Wallpaper from West Elm, Planter from CB2, Shirt from Madewell
The origin of terrazzo is Italian – it started as a cementitious floor and wall treatment. Tiny chips of color (such as marble, quartz, granite, and glass) were mixed with a binder, and then poured into a precast either on a floor or wall. Now, the word “terrazzo” often refers to the pattern, and not the cementitious floor and wall treatment. Little did I know, that pattern would slowly creep into every aspect of my design-fueled life over the next year and a half. And I relished in it.
It started slowly, with me noticing this multicolored, ununiform, chip-like pattern on interior design websites – tile, wallpaper, dishware, pillows, curtains… Then, it made its way into clothing. Finally, I began noticing it on labels. But on labels, it has taken on the form of a more curvy, macro cousin, that I like to call “the blobbies”.
I like the blobbies, actually. When I was younger, daydreaming about the future, I only had shows like Zenon: Girl of the 21stCentury, to tell me what it would look like. I’ve always pictured dramatic, hard lines. Example: people cutting their bangs on a diagonal and wearing their hair in such a tight ponytail that it gives you perma-headache. There was also lots of red pleather (thanks, Britney) and shiny silver metallic. Who would have ever guessed it’d be full of inviting, soft colored, organically shaped blobbies instead?
Like an alien invasion, the blobbies have also taken over jewelry!

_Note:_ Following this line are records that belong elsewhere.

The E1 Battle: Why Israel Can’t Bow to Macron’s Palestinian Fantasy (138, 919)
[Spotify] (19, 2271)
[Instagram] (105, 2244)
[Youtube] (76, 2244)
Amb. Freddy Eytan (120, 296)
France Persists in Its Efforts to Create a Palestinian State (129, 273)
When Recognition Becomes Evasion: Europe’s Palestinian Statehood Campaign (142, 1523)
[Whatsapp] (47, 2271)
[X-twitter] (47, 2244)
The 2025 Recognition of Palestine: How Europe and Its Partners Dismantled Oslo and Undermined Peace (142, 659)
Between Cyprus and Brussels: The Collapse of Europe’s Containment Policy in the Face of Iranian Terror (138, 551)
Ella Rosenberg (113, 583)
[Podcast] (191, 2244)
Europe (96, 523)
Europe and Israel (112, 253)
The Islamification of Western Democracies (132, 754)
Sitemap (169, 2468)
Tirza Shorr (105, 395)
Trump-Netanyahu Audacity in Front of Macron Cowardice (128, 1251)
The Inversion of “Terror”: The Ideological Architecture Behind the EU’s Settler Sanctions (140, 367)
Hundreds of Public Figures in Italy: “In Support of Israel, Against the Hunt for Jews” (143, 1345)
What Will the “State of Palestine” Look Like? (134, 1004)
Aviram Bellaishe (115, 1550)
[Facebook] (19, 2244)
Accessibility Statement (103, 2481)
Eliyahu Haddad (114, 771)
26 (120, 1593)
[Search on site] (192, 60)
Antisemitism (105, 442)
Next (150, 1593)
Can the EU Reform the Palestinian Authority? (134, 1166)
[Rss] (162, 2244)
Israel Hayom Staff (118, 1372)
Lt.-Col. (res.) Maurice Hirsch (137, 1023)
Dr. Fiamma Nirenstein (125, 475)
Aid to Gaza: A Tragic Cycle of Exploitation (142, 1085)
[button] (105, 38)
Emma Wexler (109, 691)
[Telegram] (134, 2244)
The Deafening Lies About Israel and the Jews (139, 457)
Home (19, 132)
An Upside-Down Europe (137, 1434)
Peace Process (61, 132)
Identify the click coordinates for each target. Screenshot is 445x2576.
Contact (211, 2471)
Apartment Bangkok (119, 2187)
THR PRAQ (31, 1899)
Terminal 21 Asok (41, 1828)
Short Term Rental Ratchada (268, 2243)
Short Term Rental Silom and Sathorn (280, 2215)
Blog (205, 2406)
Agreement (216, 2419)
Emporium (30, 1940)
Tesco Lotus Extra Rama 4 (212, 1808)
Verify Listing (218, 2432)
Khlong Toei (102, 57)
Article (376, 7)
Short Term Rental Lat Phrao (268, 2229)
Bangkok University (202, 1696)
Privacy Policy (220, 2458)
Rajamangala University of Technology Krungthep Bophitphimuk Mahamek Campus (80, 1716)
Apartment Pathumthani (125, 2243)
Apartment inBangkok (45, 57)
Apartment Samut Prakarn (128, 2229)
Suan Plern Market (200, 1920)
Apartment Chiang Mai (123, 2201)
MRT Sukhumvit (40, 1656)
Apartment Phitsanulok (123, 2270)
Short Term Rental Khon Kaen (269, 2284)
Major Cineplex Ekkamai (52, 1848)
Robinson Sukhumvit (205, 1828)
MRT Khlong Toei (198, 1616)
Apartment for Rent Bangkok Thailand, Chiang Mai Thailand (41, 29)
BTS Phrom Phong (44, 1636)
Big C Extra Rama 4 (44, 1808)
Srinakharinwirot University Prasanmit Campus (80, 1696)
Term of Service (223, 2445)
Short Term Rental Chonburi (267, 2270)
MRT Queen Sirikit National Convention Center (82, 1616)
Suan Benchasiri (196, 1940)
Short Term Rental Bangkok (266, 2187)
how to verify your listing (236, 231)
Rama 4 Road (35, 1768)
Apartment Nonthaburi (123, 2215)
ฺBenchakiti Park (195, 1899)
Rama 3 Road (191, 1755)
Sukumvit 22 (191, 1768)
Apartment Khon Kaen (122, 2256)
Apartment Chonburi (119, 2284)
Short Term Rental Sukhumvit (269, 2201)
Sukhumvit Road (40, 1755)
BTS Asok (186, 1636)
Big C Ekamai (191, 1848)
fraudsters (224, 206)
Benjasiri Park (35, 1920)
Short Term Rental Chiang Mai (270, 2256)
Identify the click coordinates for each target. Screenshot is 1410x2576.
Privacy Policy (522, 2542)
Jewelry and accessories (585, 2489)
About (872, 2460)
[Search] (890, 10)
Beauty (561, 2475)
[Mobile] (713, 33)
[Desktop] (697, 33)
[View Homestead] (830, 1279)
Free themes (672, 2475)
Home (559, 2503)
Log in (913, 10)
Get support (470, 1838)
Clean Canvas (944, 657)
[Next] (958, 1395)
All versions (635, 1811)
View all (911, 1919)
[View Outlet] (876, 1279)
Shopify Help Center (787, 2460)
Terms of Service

Earrings from Four Eyes Ceramics
When it comes to this latest design trend, I’ve definitely asked myself “why now”? This is all speculation, but I think it has something to do with what I mentioned before. For a lot of us 30-somethings and older, we’re finally living in “the future”, and these patterns remind us that the future isn’t as scary-looking as we once thoughts. When it comes to terrazzo, (which characteristics are more hard edges and chip-like than the blobbies), I think we needed this unorganized, chaotic pattern to remind us that if our lives are just that – unorganized and chaotic, they are also still beautiful.